## TO BE DONE:
1. Answer these questions from the post on Eve's first response.
(a) Who wrote the article the post responds to, and what position does that person hold?
(b) Which words does the post say Eve added to God's command?
(c) According to the post, what did Eve's inaccurate representation of God's words leave her open to?
2. Write the next few paragraphs of the post on Eve's first response, picking up after its final sentence.

## TEXT SEGMENT:
#####

Saturday, February 12, 2011

Re: Eve's First Response

Recently, Bob Gonzales, dean of Reformed Baptist Seminary, wrote an article titled "Did Eve's First Response to the Serpent Betray a Sinful Attitude?" I encourage anyone reading this post to read Dean Gonzales' article, which is found HERE.

In a recent post on sola Scriptura, I wrote the following on Eve's first response to the Serpent:
We see the project of adding to God's commands initiated during the first temptation. Whereas God had said, "But of the tree of the knowledge of good and evil, thou shalt not eat of it:" (Gen 2:17a), in relating God's command to the serpent, under pressure, Eve added to God's command and said, "Ye shall not eat of it, neither shall ye touch it" (Gen 3:3b, emphasis added). By adding to God's words, the sufficiency of what God had said was called into question. The addition of "neither shall ye touch it" seemed to be a good idea (it is certainly hard to eat fruit off of a tree if you never touch the fruit), but such a prohibition added an extra burden to the conscience, and thus the woman had been placed in a position to do exactly what the tempter desired: namely, to question the goodness of God.
Now, obviously, my take on the text differs somewhat from what Dean Gonzales has written. Whereas Gonzales believes Eve's response to be (it seems) entirely appropriate, I would argue that the way Eve represented what God had said was inaccurate and that this inaccurate representation left Eve vulnerable to the Serpent's continuing temptation.

#####

Element lookup records:
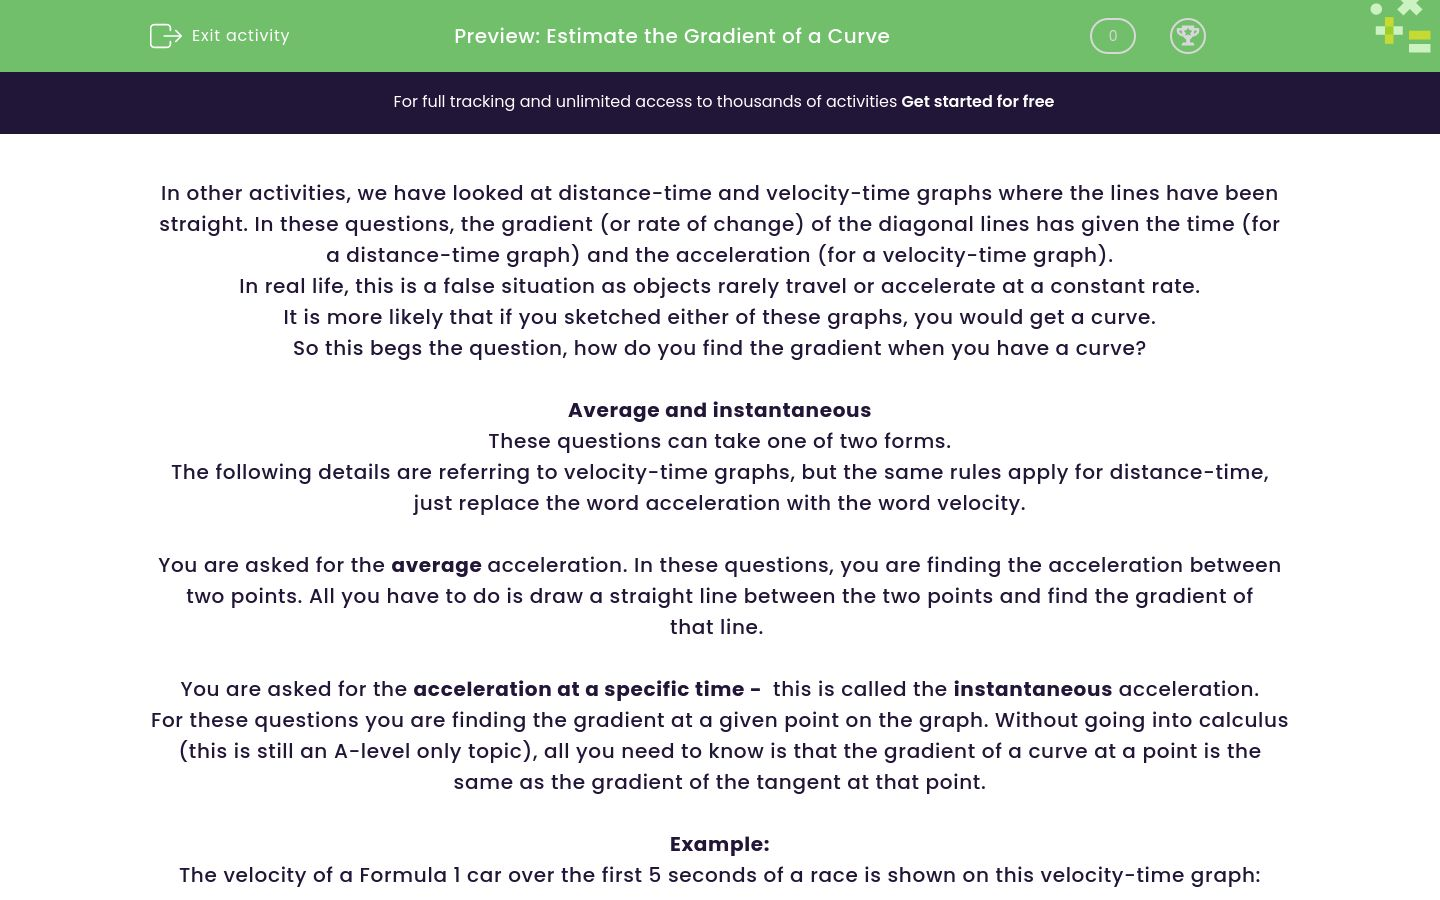Click the exit door icon beside Exit activity
Image resolution: width=1440 pixels, height=900 pixels.
165,36
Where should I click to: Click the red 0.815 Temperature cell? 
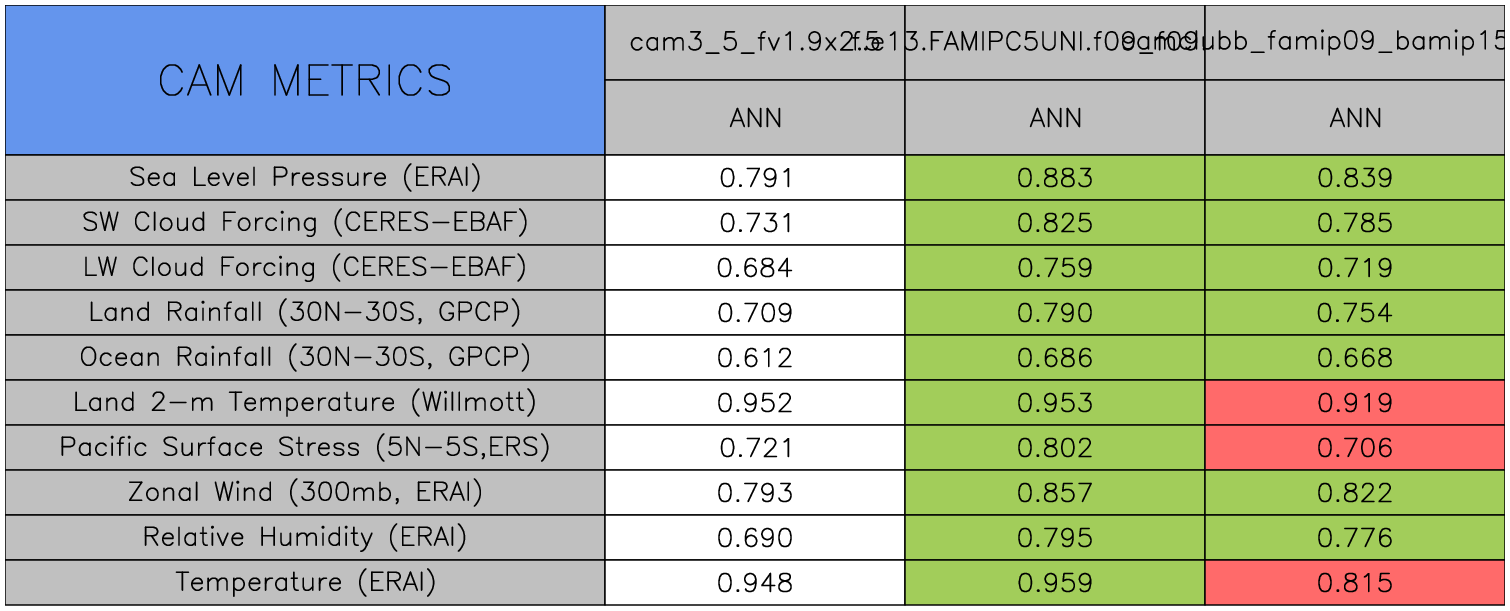(x=1355, y=583)
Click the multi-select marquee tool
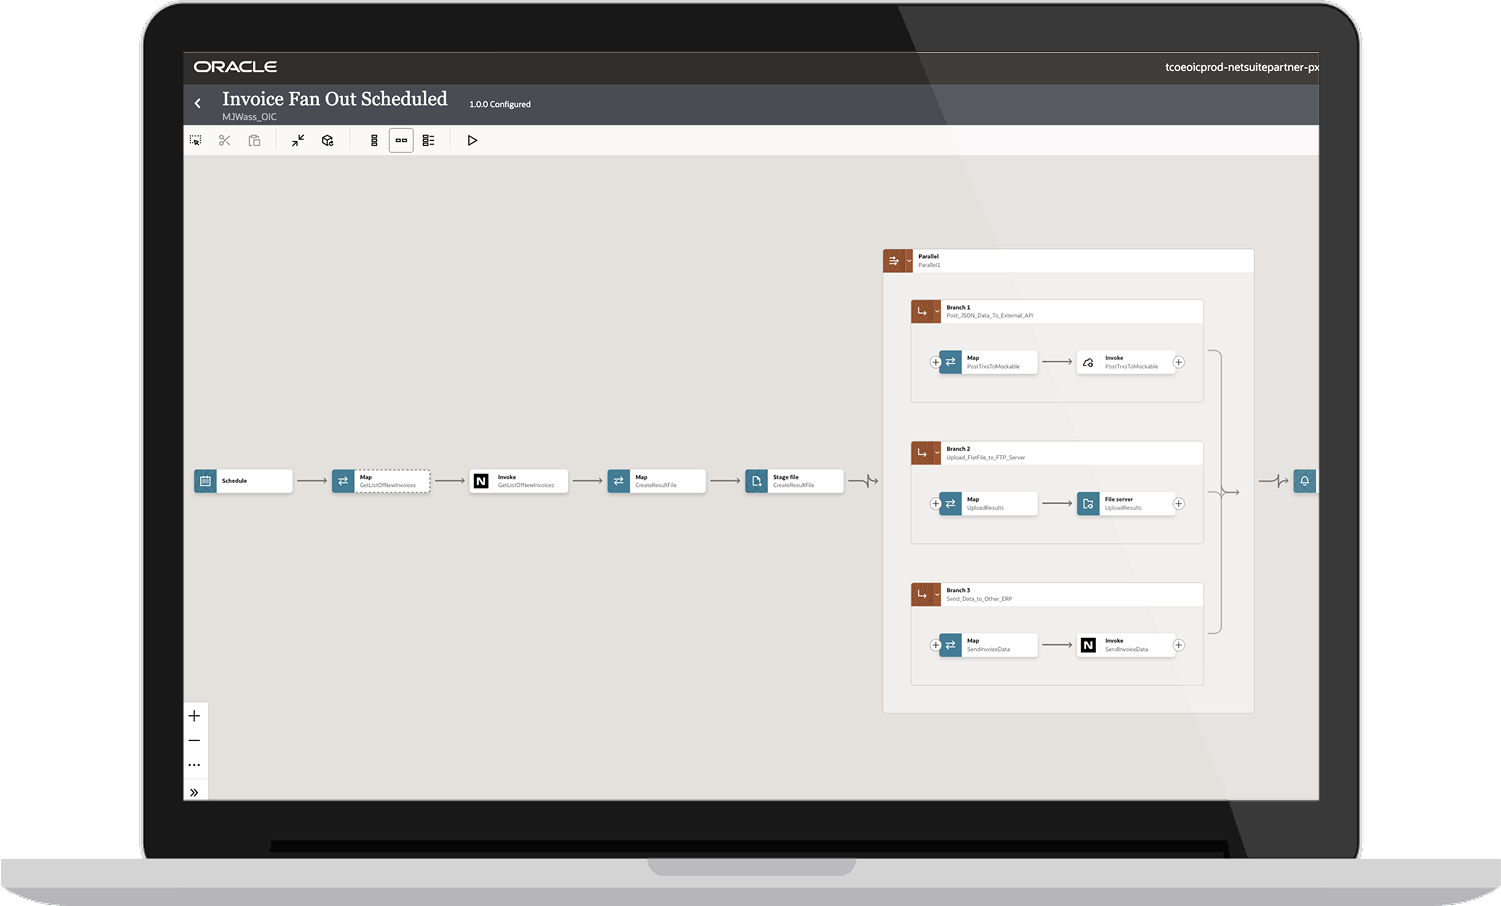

#####

## EXERCISE RESULTS:
1.
(a) Bob Gonzales, dean of Reformed Baptist Seminary.
(b) "neither shall ye touch it"
(c) The Serpent's continuing temptation.

2.
I agree with Dean Gonzales that Eve's response did not betray a sinful attitude. I think that Gonzales makes a good point in saying, "Eve does not experience shame and guilt until after eating the fruit (3:7)." So to speak of Eve's response as if it arose from a sinful heart is inaccurate; I do believe that some preachers have go too far in the inferences that they draw from this text concerning the reasons for Eve's statements.

On the other hand, Paul clearly writes, "the woman being deceived fell into transgression" (1 Tim 2:14b). So the woman was deceived before she fell into transgression. I believe that the way Eve spoke to the Serpent did not come from a sinful attitude, but it does seem to come from confusion, which was brought about by the Deceiver.